Work to complete => The listing below must be copied exactly and in full.

Record extracts =>
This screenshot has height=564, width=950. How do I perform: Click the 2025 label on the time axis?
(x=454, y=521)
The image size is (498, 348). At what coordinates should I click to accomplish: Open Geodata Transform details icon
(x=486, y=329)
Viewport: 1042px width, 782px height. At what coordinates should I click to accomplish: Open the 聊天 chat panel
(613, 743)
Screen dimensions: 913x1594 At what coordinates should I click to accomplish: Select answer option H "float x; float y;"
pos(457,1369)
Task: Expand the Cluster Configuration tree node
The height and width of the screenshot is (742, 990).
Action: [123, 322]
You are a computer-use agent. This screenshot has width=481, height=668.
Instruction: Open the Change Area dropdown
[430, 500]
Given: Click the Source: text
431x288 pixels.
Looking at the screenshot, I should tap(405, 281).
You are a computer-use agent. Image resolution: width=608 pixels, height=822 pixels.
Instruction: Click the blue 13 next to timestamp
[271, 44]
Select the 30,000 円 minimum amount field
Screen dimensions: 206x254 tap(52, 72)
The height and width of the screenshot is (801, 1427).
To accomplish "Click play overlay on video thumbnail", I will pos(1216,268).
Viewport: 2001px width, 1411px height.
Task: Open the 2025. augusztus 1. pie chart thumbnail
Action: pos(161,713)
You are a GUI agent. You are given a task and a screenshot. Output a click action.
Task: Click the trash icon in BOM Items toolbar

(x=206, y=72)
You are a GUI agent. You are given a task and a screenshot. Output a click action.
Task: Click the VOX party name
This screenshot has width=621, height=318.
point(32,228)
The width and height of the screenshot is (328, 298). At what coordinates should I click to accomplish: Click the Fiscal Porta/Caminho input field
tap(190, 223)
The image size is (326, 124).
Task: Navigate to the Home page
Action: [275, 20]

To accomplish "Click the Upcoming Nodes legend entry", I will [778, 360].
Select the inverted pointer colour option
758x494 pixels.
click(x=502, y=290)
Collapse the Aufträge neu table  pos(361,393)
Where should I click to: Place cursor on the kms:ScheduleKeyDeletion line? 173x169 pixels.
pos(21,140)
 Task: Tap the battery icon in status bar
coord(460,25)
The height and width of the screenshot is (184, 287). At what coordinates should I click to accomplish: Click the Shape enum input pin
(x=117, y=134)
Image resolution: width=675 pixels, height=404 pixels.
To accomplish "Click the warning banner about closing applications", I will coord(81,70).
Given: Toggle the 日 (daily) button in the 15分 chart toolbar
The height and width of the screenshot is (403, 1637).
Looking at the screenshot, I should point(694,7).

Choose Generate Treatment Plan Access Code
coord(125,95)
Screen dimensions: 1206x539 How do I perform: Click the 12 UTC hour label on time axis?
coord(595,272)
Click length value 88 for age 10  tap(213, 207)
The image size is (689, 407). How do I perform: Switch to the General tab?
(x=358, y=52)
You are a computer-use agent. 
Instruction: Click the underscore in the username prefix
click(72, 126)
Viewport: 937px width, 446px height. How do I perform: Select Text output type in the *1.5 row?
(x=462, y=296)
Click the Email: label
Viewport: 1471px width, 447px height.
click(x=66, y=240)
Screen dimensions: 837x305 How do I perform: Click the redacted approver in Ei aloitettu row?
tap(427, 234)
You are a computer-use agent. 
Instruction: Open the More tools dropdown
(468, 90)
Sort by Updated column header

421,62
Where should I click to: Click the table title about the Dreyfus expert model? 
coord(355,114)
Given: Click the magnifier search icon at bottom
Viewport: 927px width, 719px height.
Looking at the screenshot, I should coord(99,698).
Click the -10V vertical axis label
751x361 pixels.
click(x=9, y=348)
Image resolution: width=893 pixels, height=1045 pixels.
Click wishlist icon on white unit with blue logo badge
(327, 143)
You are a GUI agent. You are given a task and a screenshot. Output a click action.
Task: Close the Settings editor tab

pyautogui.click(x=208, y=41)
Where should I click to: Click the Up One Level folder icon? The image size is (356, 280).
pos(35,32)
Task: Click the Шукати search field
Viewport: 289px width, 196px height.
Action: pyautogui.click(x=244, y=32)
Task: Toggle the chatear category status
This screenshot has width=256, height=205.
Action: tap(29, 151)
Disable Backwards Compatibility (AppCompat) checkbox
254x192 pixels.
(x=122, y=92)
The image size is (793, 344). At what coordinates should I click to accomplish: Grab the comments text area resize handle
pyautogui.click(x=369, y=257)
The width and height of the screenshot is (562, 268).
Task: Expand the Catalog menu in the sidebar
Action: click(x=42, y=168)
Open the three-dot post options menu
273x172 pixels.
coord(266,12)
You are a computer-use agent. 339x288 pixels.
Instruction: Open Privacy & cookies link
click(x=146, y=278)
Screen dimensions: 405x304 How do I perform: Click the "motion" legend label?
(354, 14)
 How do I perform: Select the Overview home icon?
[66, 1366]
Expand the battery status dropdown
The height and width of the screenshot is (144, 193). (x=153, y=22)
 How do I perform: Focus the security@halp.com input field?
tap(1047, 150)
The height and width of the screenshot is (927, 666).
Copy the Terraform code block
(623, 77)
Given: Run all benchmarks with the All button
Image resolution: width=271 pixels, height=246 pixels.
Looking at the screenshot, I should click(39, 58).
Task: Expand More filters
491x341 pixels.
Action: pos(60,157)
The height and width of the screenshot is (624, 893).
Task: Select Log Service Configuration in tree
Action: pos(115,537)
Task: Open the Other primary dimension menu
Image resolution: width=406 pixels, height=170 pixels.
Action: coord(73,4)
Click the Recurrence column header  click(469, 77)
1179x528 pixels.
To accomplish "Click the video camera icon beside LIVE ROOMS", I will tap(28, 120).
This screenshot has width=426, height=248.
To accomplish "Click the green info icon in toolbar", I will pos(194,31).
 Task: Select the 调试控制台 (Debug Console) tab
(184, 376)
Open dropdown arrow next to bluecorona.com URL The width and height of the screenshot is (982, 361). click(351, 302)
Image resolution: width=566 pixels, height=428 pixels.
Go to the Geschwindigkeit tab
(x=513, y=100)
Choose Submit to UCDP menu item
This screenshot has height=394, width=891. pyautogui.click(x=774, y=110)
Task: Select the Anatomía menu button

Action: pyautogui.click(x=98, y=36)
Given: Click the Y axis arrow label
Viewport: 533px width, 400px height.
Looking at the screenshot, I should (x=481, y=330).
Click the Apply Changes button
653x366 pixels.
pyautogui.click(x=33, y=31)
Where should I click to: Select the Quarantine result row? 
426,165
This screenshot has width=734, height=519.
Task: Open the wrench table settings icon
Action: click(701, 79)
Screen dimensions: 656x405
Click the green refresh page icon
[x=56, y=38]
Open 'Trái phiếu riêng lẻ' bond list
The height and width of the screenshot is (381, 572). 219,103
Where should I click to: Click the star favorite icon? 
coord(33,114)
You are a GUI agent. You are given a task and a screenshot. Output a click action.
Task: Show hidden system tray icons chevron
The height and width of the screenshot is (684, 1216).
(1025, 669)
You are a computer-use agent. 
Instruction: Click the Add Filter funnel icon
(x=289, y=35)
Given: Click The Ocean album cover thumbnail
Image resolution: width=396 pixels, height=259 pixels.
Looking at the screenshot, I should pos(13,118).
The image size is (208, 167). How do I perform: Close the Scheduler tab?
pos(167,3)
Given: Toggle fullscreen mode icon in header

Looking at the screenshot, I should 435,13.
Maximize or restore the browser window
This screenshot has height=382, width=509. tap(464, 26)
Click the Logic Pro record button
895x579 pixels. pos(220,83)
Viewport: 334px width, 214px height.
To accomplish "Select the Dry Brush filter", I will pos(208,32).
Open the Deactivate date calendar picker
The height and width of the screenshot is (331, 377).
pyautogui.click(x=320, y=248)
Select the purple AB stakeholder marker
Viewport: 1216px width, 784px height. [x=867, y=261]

Response to the exercise =>
This screenshot has height=564, width=950. How do I perform: Click the 2025 label on the time axis?
(x=454, y=521)
The image size is (498, 348). At what coordinates should I click to accomplish: Open Geodata Transform details icon
(x=486, y=329)
Viewport: 1042px width, 782px height. At what coordinates should I click to accomplish: Open the 聊天 chat panel
(613, 743)
Screen dimensions: 913x1594 At what coordinates should I click to accomplish: Select answer option H "float x; float y;"
pos(457,1369)
Task: Expand the Cluster Configuration tree node
The height and width of the screenshot is (742, 990).
Action: [123, 322]
You are a computer-use agent. This screenshot has width=481, height=668.
Instruction: Open the Change Area dropdown
[430, 500]
Given: Click the Source: text
431x288 pixels.
Looking at the screenshot, I should tap(405, 281).
You are a computer-use agent. Image resolution: width=608 pixels, height=822 pixels.
Instruction: Click the blue 13 next to timestamp
[271, 44]
Select the 30,000 円 minimum amount field
Screen dimensions: 206x254 tap(52, 72)
The height and width of the screenshot is (801, 1427).
To accomplish "Click play overlay on video thumbnail", I will pos(1216,268).
Viewport: 2001px width, 1411px height.
Task: Open the 2025. augusztus 1. pie chart thumbnail
Action: pos(161,713)
You are a GUI agent. You are given a task and a screenshot. Output a click action.
Task: Click the trash icon in BOM Items toolbar

(x=206, y=72)
You are a GUI agent. You are given a task and a screenshot. Output a click action.
Task: Click the VOX party name
This screenshot has width=621, height=318.
point(32,228)
The width and height of the screenshot is (328, 298). At what coordinates should I click to accomplish: Click the Fiscal Porta/Caminho input field
tap(190, 223)
The image size is (326, 124).
Task: Navigate to the Home page
Action: [275, 20]

To accomplish "Click the Upcoming Nodes legend entry", I will [778, 360].
Select the inverted pointer colour option
758x494 pixels.
click(x=502, y=290)
Collapse the Aufträge neu table  pos(361,393)
Where should I click to: Place cursor on the kms:ScheduleKeyDeletion line? 173x169 pixels.
pos(21,140)
 Task: Tap the battery icon in status bar
coord(460,25)
The height and width of the screenshot is (184, 287). At what coordinates should I click to accomplish: Click the Shape enum input pin
(x=117, y=134)
Image resolution: width=675 pixels, height=404 pixels.
To accomplish "Click the warning banner about closing applications", I will coord(81,70).
Given: Toggle the 日 (daily) button in the 15分 chart toolbar
The height and width of the screenshot is (403, 1637).
Looking at the screenshot, I should point(694,7).

Choose Generate Treatment Plan Access Code
coord(125,95)
Screen dimensions: 1206x539 How do I perform: Click the 12 UTC hour label on time axis?
coord(595,272)
Click length value 88 for age 10  tap(213, 207)
The image size is (689, 407). How do I perform: Switch to the General tab?
(x=358, y=52)
You are a computer-use agent. 
Instruction: Click the underscore in the username prefix
click(72, 126)
Viewport: 937px width, 446px height. How do I perform: Select Text output type in the *1.5 row?
(x=462, y=296)
Click the Email: label
Viewport: 1471px width, 447px height.
click(x=66, y=240)
Screen dimensions: 837x305 How do I perform: Click the redacted approver in Ei aloitettu row?
tap(427, 234)
You are a computer-use agent. 
Instruction: Open the More tools dropdown
(468, 90)
Sort by Updated column header

421,62
Where should I click to: Click the table title about the Dreyfus expert model? 
coord(355,114)
Given: Click the magnifier search icon at bottom
Viewport: 927px width, 719px height.
Looking at the screenshot, I should coord(99,698).
Click the -10V vertical axis label
751x361 pixels.
click(x=9, y=348)
Image resolution: width=893 pixels, height=1045 pixels.
Click wishlist icon on white unit with blue logo badge
(327, 143)
You are a GUI agent. You are given a task and a screenshot. Output a click action.
Task: Close the Settings editor tab

pyautogui.click(x=208, y=41)
Where should I click to: Click the Up One Level folder icon? The image size is (356, 280).
pos(35,32)
Task: Click the Шукати search field
Viewport: 289px width, 196px height.
Action: pyautogui.click(x=244, y=32)
Task: Toggle the chatear category status
This screenshot has width=256, height=205.
Action: tap(29, 151)
Disable Backwards Compatibility (AppCompat) checkbox
254x192 pixels.
(x=122, y=92)
The image size is (793, 344). At what coordinates should I click to accomplish: Grab the comments text area resize handle
pyautogui.click(x=369, y=257)
The width and height of the screenshot is (562, 268).
Task: Expand the Catalog menu in the sidebar
Action: click(x=42, y=168)
Open the three-dot post options menu
273x172 pixels.
coord(266,12)
You are a computer-use agent. 339x288 pixels.
Instruction: Open Privacy & cookies link
click(x=146, y=278)
Screen dimensions: 405x304 How do I perform: Click the "motion" legend label?
(354, 14)
 How do I perform: Select the Overview home icon?
[66, 1366]
Expand the battery status dropdown
The height and width of the screenshot is (144, 193). (x=153, y=22)
 How do I perform: Focus the security@halp.com input field?
tap(1047, 150)
The height and width of the screenshot is (927, 666).
Copy the Terraform code block
(623, 77)
Given: Run all benchmarks with the All button
Image resolution: width=271 pixels, height=246 pixels.
Looking at the screenshot, I should click(39, 58).
Task: Expand More filters
491x341 pixels.
Action: pos(60,157)
The height and width of the screenshot is (624, 893).
Task: Select Log Service Configuration in tree
Action: pos(115,537)
Task: Open the Other primary dimension menu
Image resolution: width=406 pixels, height=170 pixels.
Action: coord(73,4)
Click the Recurrence column header  click(469, 77)
1179x528 pixels.
To accomplish "Click the video camera icon beside LIVE ROOMS", I will tap(28, 120).
This screenshot has width=426, height=248.
To accomplish "Click the green info icon in toolbar", I will pos(194,31).
 Task: Select the 调试控制台 (Debug Console) tab
(184, 376)
Open dropdown arrow next to bluecorona.com URL The width and height of the screenshot is (982, 361). click(351, 302)
Image resolution: width=566 pixels, height=428 pixels.
Go to the Geschwindigkeit tab
(x=513, y=100)
Choose Submit to UCDP menu item
This screenshot has height=394, width=891. pyautogui.click(x=774, y=110)
Task: Select the Anatomía menu button

Action: pyautogui.click(x=98, y=36)
Given: Click the Y axis arrow label
Viewport: 533px width, 400px height.
Looking at the screenshot, I should (x=481, y=330).
Click the Apply Changes button
653x366 pixels.
pyautogui.click(x=33, y=31)
Where should I click to: Select the Quarantine result row? 
426,165
This screenshot has width=734, height=519.
Task: Open the wrench table settings icon
Action: click(701, 79)
Screen dimensions: 656x405
Click the green refresh page icon
[x=56, y=38]
Open 'Trái phiếu riêng lẻ' bond list
The height and width of the screenshot is (381, 572). 219,103
Where should I click to: Click the star favorite icon? 
coord(33,114)
You are a GUI agent. You are given a task and a screenshot. Output a click action.
Task: Show hidden system tray icons chevron
The height and width of the screenshot is (684, 1216).
(1025, 669)
You are a computer-use agent. 
Instruction: Click the Add Filter funnel icon
(x=289, y=35)
Given: Click The Ocean album cover thumbnail
Image resolution: width=396 pixels, height=259 pixels.
Looking at the screenshot, I should pos(13,118).
The image size is (208, 167). How do I perform: Close the Scheduler tab?
pos(167,3)
Given: Toggle fullscreen mode icon in header

Looking at the screenshot, I should 435,13.
Maximize or restore the browser window
This screenshot has height=382, width=509. tap(464, 26)
Click the Logic Pro record button
895x579 pixels. pos(220,83)
Viewport: 334px width, 214px height.
To accomplish "Select the Dry Brush filter", I will pos(208,32).
Open the Deactivate date calendar picker
The height and width of the screenshot is (331, 377).
pyautogui.click(x=320, y=248)
Select the purple AB stakeholder marker
Viewport: 1216px width, 784px height. [x=867, y=261]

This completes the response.